03


「意味なんてないよ、ただ俺が楽しければそれでいいだけ」


聞かなきゃよかったと本気で思った。それと同時に彼は頭で行動するような人では無いんだな、と思った。彼は愉しければそれでいいのだ。それが彼の全て。


「最低ですね」
「君に言われる筋合いは無いよ」


確かに彼の言う通り。私は人のことを言えるような立場ではない。静かに溜め息を付き、切り直す。とりあえず、明日から学校をどうするか、だ。学校1のもて男とつきあっている事になってしまったのならばそれなりに色々困ることが出て来そうだ。特に問題なのはいじめだろうか。内容によっては私の時間が減ってしまう。シカト程度なら何ともないが、教科書を捨てられたりしたらお金もかかるし手間もかかる。どうしたものか。


「だからマネージャーになればいいんだよ」
「どうしても入れたいんですね」
「君のためを思って言ってるんだよ」


明日になったら、きっと君から部活に入りたいと言い出すよ。そう言って電話を一方的に切る。マナーがなってないと思いながら電話を切れば、メールが届く。電話の次はメールか、と受信ボックスを開くと、そこには仁王の文字。


「お前さんいつから幸村と付き合っとるん?」


情報の速さは相変わらずだな、と思いながら返信をうっていく。仁王位になら本当の事を言っても良いよね。


「付き合ってない、ってどういう事じゃ」


なんか打つのめんどくさくなってきたな…
説明するとなるとやはり長くなってしまうため、半分くらい書いた文を消して書き直す。送信ボタンを押してしばらくすると、仁王から電話がかかってきた。

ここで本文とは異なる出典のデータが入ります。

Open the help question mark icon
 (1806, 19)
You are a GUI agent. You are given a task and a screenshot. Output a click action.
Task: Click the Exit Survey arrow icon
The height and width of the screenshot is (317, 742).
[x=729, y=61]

「お前さん、長電話するときに相手からかけさせんのやめんしゃい」
「なんで分かったの」
「…女って最悪じゃ…」


口振りからして、他の女の子もそうだったって事か。仁王ってあんまり女子にメアドとか教えなさそうなのに、結構ガードゆるゆるなんだ。と言うと否定の声を上げ、丸井が勝手に女子に…ってそんな話はどうでもいい。などと自ツッコミを入れて逸れた話を元に戻す。


「付き合ってないのに噂が流れとるのはどう言う事じゃ」
「幸村君が間違って流しちゃったんだとさ」


そんなん嘘に決まっとる…。と溜め息を吐き出す仁王。やめてよ。私までまた溜め息出そうじゃない。